A three-stop tour of mainland Greece to add to your bucket list …
Remember the Greek islands in the ’80s? No? Well, neither do I, except for the vaguest haze of post-leaving cert “fun” – stifling heat, stray cats, spanakopita and dreadful hangovers. I think I vowed to never visit again.
That was until I reached middle age when the idea of grilled fish, sparkling seas and low-key (but gorgeously comfortable) hotels without a hint of boom-boom nightlife becomes very appealing. I’m now firmly committed to the idea of staying on the mainland, which has so much to offer – away from any hint of bling. We decided to go in May, which I recommend. It’s just before the maddening crowds arrive while the days are bright and sunny, with cool nights. My partner had his bike shipped down, but whether you’re travelling by car or motorbike the roads and scenery make for a brilliant trip. We made it a week-long road trip: one night in Nafplio, three nights in Kyrimai and Dexamanes, followed by a leisurely three-hour drive back to Athens to fly home.

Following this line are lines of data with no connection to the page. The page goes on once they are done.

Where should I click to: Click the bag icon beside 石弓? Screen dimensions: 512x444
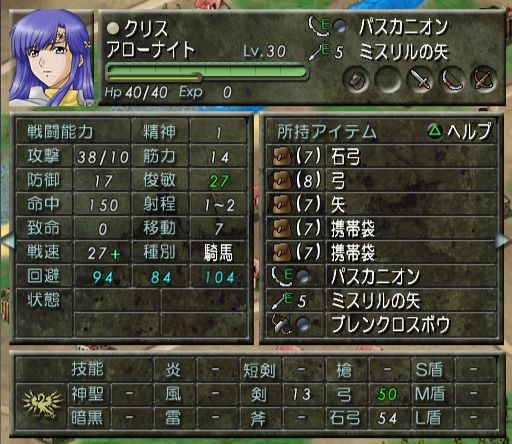point(282,156)
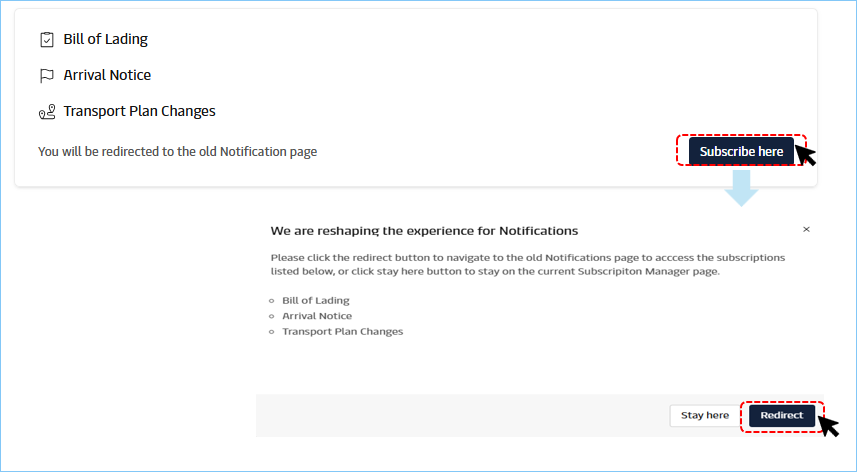Choose Stay here in the dialog
The image size is (857, 472).
click(x=705, y=416)
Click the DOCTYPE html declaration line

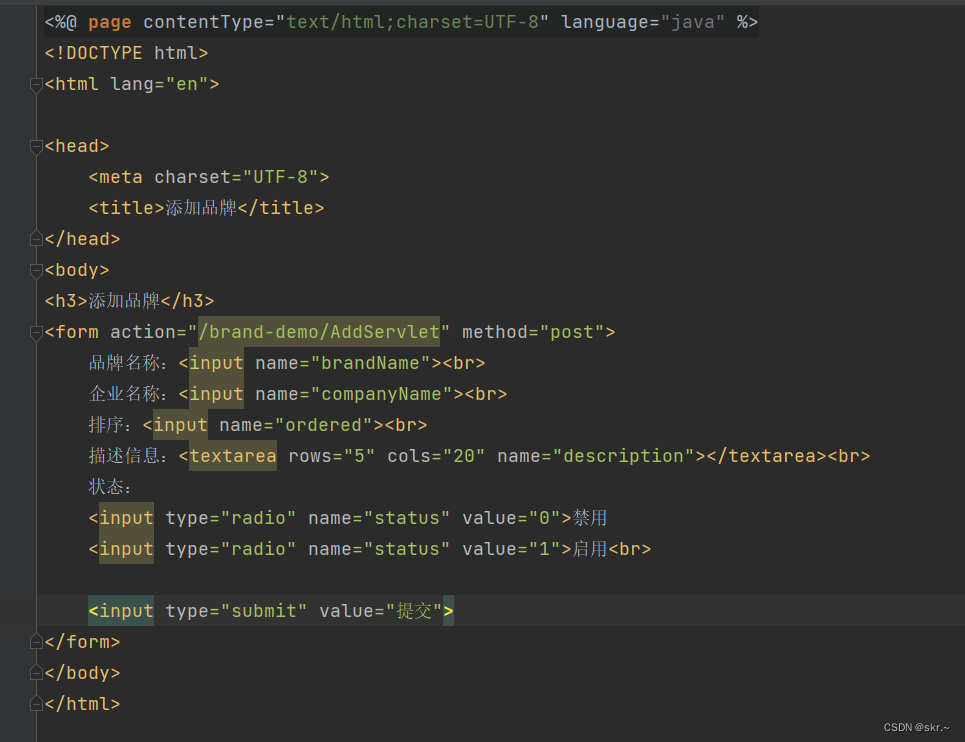[x=125, y=52]
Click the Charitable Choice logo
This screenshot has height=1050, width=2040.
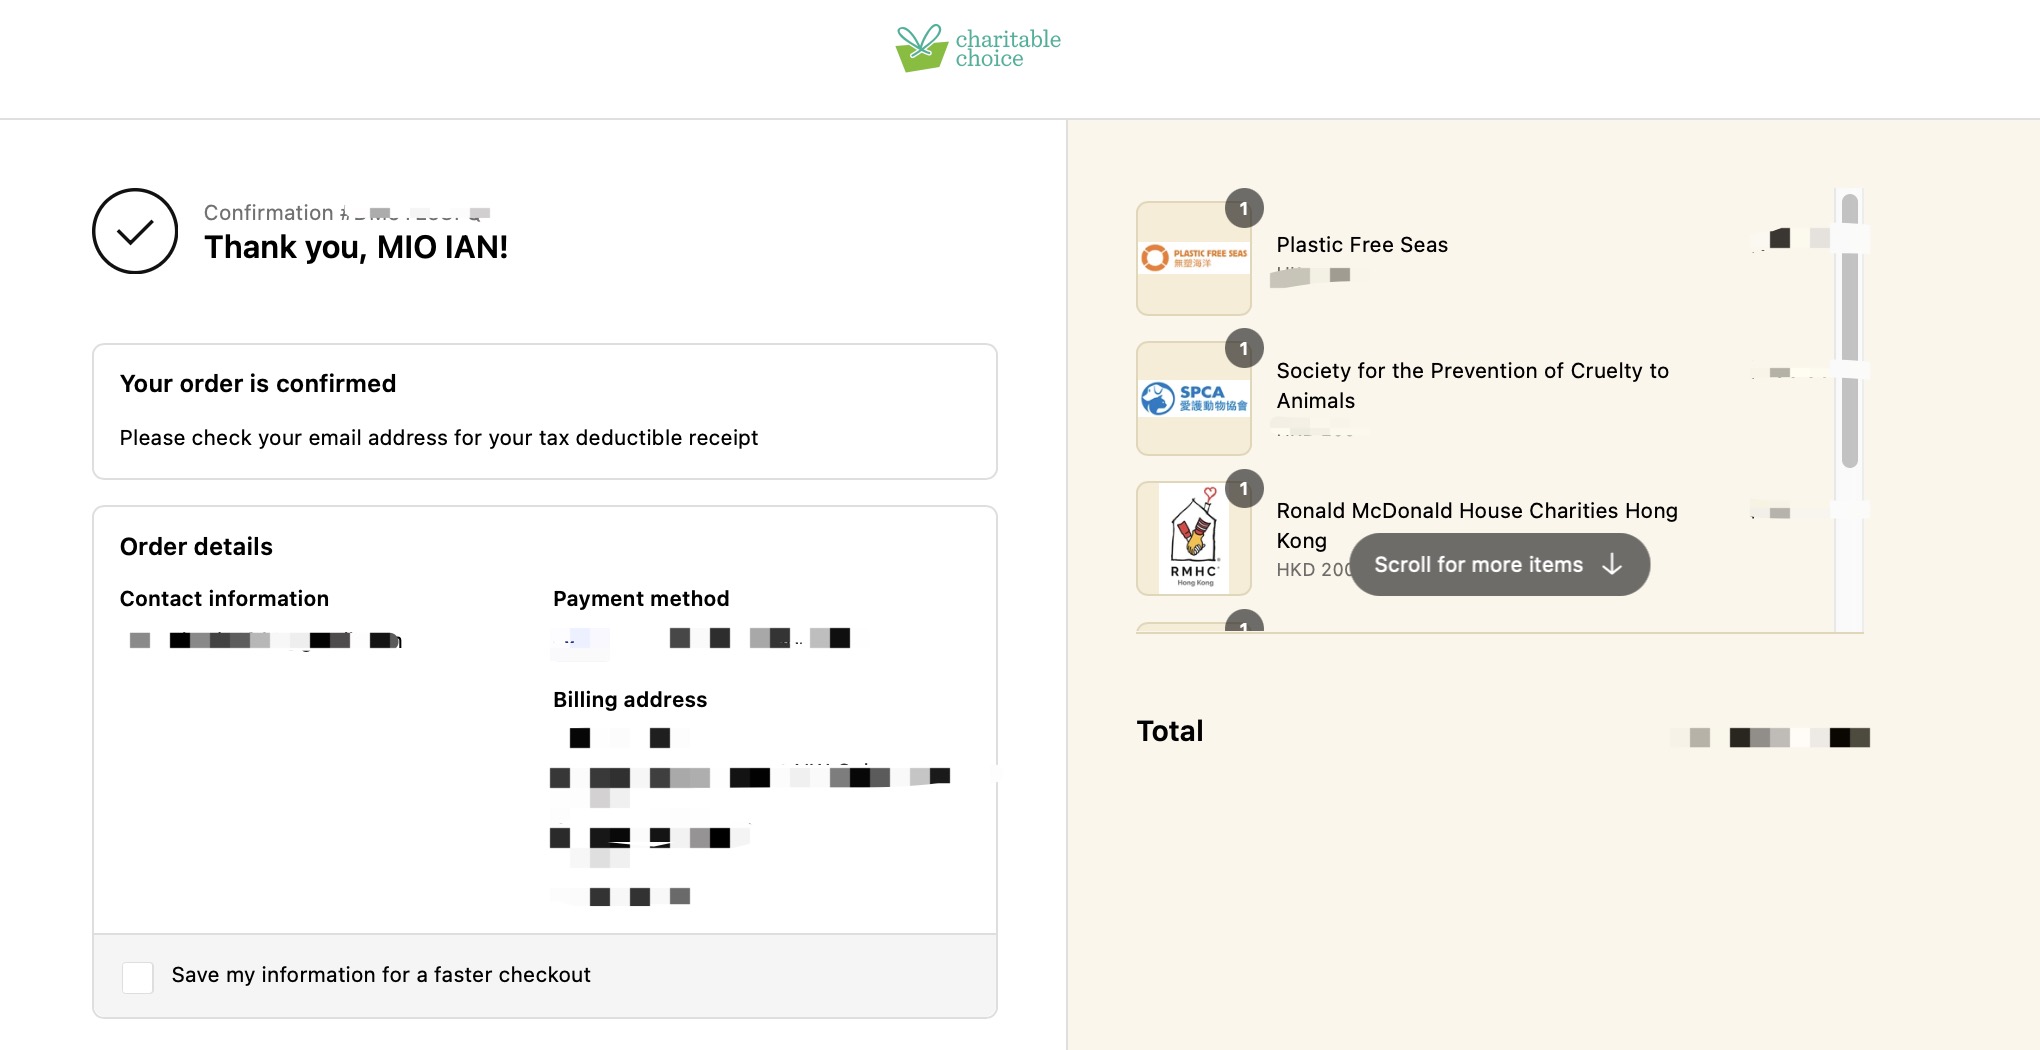(978, 48)
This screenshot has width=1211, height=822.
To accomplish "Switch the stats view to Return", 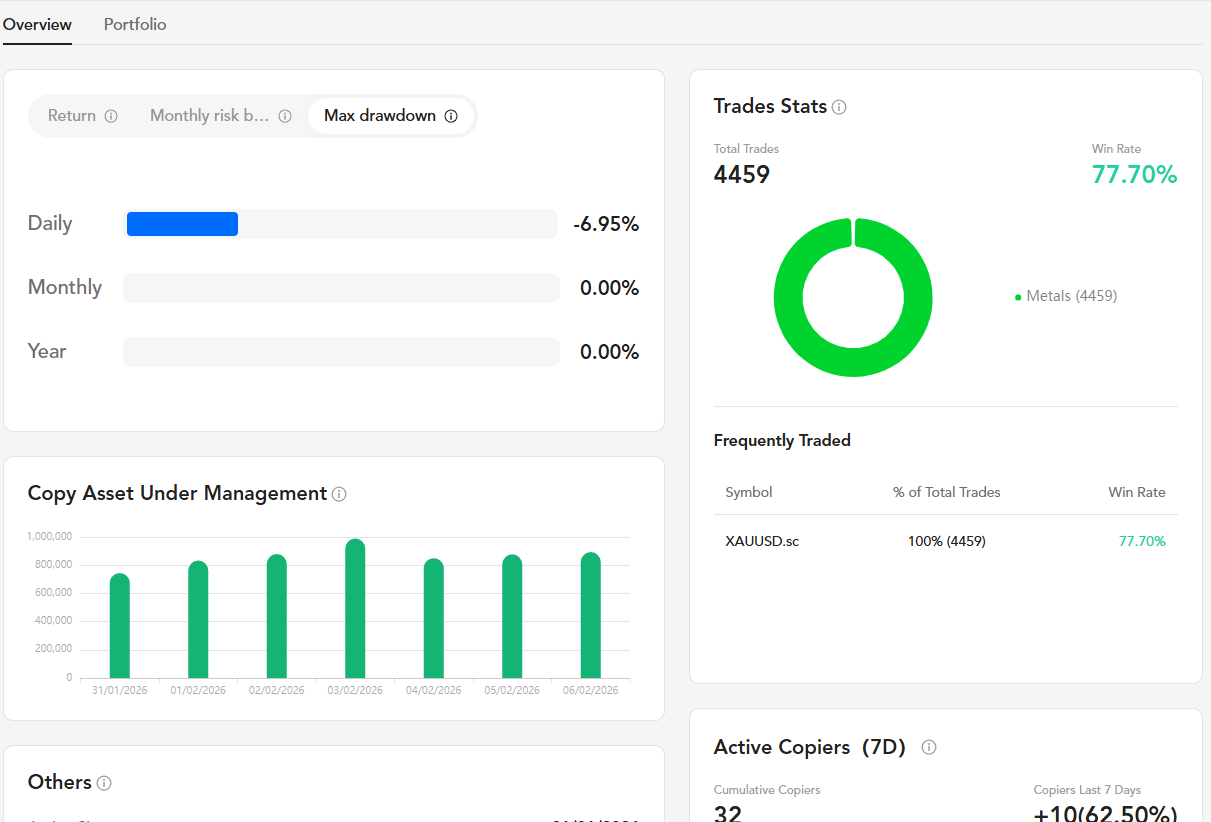I will (x=72, y=116).
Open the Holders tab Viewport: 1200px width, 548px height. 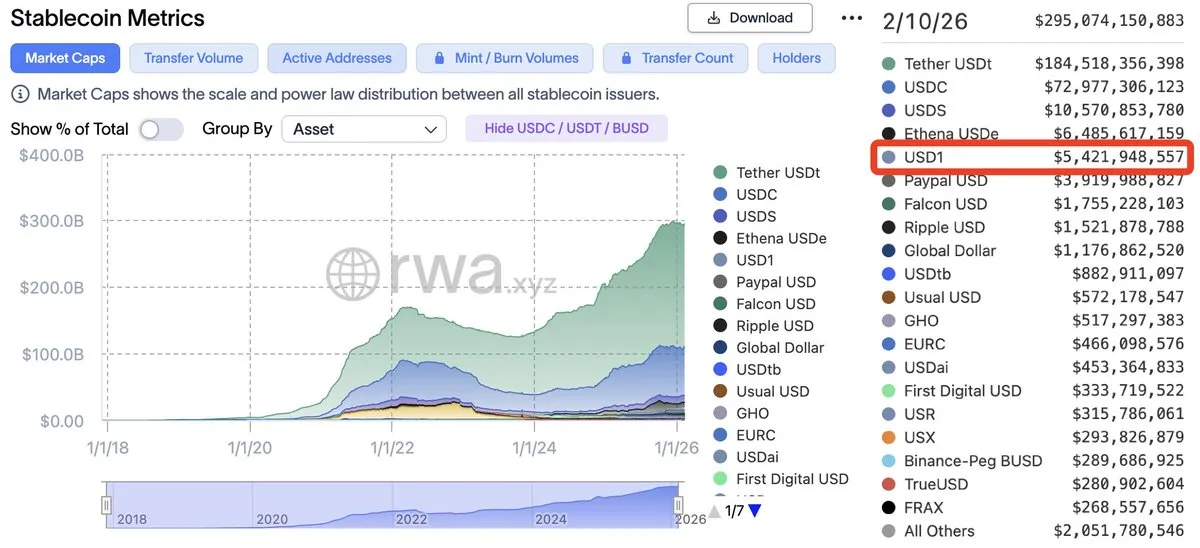point(796,58)
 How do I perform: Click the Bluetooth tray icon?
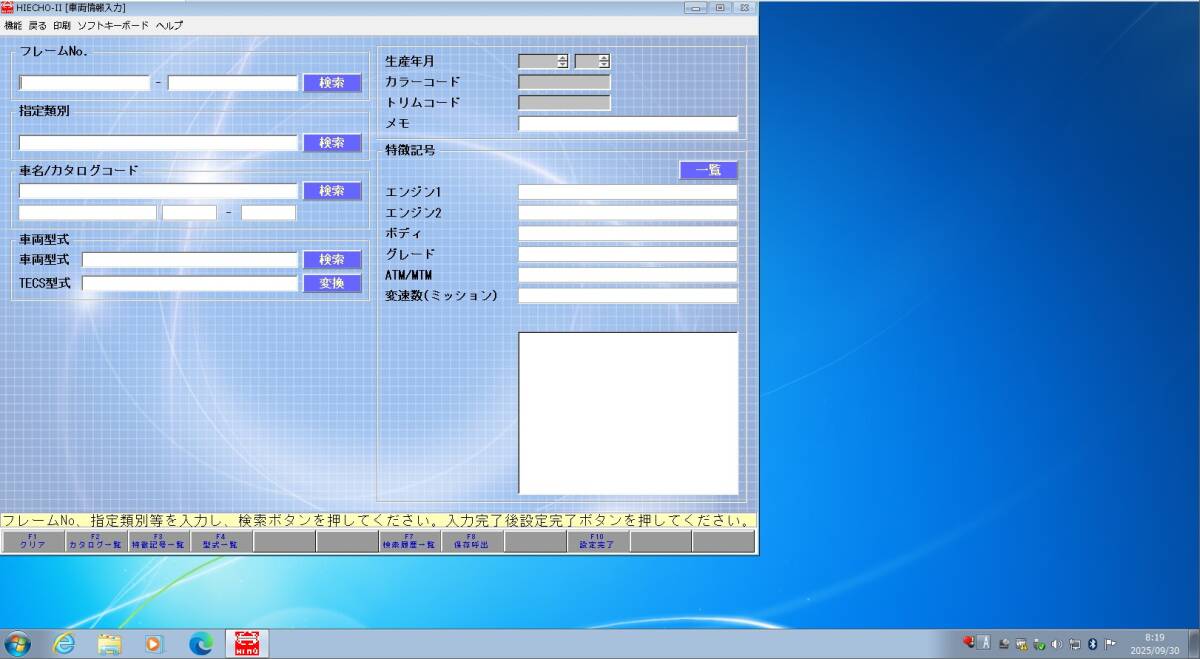click(1092, 643)
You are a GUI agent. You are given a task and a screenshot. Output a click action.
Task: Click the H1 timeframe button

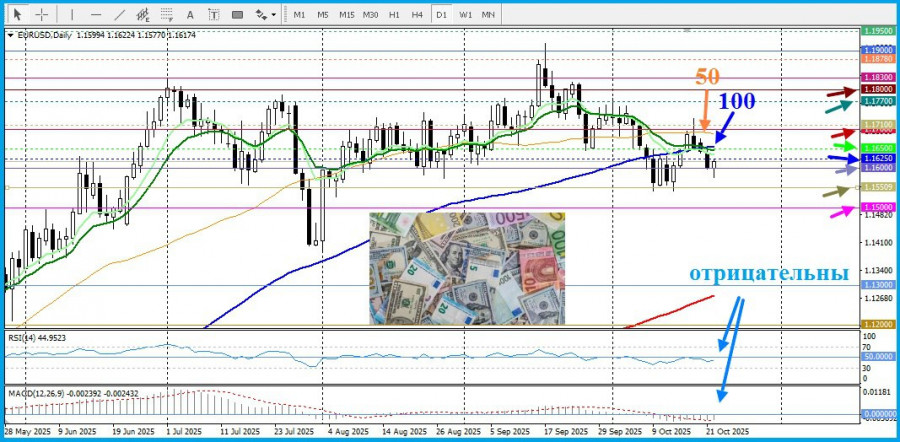click(x=395, y=15)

There’s also something wonderful about not having to get endless ferries, avail of direct flights (with choice of two carriers) and the option to go in May or even October when the seas are still warm, and everyone has buggered off back to school. Greece is also wonderful to drive around by car or motorbike. The roads are good and the drivers aren’t sociopaths.
Napflio
We flew into Athens and hopped on the motorbike to go straight to Nafplio, less than two hours from Athens’ airport (number four on the map below). The route we drove mirrored the hot pink line on the map, so first stop was Opora Country Living. The website is gorgeous and it appears in so many lovely travel guides, which can be a mixed blessing. However, like most things on Instagram it was far more down-to-earth than its online presence would suggest, and is the perfect blend of not eye-wateringly-pricey (small room for about €100 a night) and low-key comfort.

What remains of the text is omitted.